WHAT IS NEEDED: Render everything in the data from the line containing "on svg-text: 80.00." down to and including the line containing "Image resolution: width=625" as a JSON list of strings, one string per line, with blank lines omitted.

EXTRACTED RECORDS:
-*-

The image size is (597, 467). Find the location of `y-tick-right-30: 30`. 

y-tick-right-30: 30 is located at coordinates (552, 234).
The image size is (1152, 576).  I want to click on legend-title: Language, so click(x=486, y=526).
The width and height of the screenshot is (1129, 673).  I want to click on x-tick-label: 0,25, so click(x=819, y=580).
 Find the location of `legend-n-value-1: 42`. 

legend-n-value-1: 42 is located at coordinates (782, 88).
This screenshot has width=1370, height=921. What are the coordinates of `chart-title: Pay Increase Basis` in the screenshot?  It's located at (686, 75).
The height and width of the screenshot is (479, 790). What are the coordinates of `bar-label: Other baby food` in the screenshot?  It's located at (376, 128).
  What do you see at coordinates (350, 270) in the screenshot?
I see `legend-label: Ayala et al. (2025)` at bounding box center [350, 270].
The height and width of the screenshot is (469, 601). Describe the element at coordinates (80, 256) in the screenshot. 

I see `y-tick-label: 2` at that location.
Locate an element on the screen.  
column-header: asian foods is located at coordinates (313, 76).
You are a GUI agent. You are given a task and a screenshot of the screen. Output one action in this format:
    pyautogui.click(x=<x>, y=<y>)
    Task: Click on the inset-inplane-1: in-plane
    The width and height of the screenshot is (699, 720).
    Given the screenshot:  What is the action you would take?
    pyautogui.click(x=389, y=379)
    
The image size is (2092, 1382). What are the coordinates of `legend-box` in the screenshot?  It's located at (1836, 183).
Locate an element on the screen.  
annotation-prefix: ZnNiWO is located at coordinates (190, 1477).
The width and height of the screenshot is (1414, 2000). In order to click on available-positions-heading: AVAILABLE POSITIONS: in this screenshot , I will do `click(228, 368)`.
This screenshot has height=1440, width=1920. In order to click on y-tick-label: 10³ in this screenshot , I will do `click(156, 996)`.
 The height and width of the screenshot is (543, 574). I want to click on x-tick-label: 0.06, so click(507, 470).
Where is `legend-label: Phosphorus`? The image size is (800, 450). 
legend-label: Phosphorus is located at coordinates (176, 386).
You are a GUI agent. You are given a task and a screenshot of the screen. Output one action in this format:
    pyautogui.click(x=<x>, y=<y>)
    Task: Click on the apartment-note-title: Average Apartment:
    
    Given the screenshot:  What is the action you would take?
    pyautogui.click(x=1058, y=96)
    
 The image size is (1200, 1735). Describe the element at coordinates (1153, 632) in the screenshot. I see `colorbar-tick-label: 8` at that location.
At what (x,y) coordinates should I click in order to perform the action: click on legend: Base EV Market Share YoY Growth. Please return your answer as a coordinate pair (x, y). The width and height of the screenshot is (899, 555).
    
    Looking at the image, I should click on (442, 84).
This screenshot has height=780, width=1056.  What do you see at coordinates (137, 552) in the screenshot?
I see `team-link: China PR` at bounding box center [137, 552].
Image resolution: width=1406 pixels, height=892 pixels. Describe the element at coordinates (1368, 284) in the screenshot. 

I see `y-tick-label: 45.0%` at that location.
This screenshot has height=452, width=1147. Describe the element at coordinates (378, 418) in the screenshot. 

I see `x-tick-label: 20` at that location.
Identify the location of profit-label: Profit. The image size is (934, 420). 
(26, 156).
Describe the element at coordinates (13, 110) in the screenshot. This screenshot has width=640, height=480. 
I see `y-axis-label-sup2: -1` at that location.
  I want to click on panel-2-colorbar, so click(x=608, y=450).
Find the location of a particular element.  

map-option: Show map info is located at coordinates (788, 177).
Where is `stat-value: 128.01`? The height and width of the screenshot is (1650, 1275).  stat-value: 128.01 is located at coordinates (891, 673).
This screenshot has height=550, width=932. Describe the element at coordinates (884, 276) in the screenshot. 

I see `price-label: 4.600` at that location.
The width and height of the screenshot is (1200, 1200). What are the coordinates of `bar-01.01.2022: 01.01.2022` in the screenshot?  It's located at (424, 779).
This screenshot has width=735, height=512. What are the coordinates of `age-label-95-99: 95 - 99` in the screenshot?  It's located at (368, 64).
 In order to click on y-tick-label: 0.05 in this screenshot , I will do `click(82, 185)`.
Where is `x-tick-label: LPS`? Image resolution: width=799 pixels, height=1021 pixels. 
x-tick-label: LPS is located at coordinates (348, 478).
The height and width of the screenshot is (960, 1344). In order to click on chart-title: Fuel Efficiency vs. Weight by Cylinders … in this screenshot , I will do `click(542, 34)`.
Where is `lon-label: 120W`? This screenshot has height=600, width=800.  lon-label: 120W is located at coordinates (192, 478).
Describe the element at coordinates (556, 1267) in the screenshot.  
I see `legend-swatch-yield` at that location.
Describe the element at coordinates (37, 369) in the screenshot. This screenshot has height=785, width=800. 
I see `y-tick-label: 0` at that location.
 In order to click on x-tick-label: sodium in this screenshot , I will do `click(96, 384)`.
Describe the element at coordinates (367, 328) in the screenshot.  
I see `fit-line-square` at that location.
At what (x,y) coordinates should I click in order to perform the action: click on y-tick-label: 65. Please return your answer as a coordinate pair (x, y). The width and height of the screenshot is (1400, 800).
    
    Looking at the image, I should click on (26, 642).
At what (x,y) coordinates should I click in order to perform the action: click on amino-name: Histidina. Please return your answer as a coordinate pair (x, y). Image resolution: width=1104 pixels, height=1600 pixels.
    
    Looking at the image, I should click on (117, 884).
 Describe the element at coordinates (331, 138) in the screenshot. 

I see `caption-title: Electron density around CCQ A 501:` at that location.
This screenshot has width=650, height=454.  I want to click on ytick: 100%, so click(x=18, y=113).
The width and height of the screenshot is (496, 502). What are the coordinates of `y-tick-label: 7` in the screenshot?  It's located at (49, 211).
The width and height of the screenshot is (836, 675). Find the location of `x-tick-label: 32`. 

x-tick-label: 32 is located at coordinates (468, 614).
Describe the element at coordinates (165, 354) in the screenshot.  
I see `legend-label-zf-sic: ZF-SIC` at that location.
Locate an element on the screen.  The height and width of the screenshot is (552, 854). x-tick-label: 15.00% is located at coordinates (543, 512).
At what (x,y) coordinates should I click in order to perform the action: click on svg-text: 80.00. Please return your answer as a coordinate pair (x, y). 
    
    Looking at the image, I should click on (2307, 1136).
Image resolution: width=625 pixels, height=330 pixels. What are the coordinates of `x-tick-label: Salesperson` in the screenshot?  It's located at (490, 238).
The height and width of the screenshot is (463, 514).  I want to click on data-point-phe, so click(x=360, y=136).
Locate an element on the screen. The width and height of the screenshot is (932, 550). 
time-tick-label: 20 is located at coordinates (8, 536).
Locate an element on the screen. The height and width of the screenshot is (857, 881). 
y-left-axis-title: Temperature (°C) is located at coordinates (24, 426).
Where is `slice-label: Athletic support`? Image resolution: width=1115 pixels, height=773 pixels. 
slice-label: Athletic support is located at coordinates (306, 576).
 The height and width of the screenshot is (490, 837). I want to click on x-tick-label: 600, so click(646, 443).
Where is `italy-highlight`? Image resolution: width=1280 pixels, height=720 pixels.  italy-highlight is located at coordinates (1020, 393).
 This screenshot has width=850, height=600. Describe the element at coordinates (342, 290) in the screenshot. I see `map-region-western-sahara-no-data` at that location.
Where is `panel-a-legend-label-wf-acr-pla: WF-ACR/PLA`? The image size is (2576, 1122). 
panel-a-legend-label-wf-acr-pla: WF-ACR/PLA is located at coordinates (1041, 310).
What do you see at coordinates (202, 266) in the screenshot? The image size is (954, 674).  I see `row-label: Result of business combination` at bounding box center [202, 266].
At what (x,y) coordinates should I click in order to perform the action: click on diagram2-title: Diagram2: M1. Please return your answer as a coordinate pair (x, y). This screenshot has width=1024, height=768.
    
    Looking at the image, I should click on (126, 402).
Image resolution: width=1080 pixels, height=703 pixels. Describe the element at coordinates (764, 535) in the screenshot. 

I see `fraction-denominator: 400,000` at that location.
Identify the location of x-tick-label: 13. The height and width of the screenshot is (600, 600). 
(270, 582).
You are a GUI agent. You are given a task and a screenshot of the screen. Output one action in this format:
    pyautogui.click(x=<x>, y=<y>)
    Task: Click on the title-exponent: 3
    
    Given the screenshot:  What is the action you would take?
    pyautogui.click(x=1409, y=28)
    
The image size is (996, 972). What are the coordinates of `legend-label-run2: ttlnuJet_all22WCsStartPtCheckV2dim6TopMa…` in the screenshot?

-*-

EXERCISE ANSWER:
[
  "At what (x,y) coordinates should I click in order to perform the action: click on svg-text: 80.00. Please return your answer as a coordinate pair (x, y). ",
  "    Looking at the image, I should click on (2307, 1136).",
  "Image resolution: width=625 pixels, height=330 pixels. What are the coordinates of `x-tick-label: Salesperson` in the screenshot?  It's located at (490, 238)."
]